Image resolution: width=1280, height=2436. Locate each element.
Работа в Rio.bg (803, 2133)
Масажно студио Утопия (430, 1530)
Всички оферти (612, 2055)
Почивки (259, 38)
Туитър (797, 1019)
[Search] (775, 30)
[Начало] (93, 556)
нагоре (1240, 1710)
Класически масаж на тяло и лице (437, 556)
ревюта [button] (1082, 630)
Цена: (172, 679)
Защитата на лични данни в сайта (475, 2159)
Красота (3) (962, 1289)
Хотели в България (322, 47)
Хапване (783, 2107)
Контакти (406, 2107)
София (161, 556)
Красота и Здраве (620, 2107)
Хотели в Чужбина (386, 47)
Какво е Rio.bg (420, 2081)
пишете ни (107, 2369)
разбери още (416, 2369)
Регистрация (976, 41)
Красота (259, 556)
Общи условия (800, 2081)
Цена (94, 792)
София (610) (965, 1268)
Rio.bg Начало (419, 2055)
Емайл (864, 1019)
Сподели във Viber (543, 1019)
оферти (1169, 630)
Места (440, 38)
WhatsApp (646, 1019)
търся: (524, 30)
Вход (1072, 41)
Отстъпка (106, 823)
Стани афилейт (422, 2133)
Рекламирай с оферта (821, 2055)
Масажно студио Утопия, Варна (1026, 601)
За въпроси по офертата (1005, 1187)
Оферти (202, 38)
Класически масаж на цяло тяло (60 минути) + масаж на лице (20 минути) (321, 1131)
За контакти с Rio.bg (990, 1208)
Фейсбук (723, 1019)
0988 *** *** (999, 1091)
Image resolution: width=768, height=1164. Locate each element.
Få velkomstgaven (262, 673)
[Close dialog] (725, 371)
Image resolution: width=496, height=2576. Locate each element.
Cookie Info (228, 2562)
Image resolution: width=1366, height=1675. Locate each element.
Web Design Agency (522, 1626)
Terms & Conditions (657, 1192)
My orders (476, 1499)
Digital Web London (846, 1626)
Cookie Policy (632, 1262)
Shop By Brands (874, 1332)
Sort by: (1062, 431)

# [WHAT IS BEING ASKED]
Starting from the records above, filter out all lines except those containing the word "each".

# [SOLUTION TO THE PROBLEM]
Image resolution: width=1280, height=2436. Locate each element.
Image resolution: width=768, height=1164. Locate each element.
Image resolution: width=496, height=2576. Locate each element.
Image resolution: width=1366, height=1675. Locate each element.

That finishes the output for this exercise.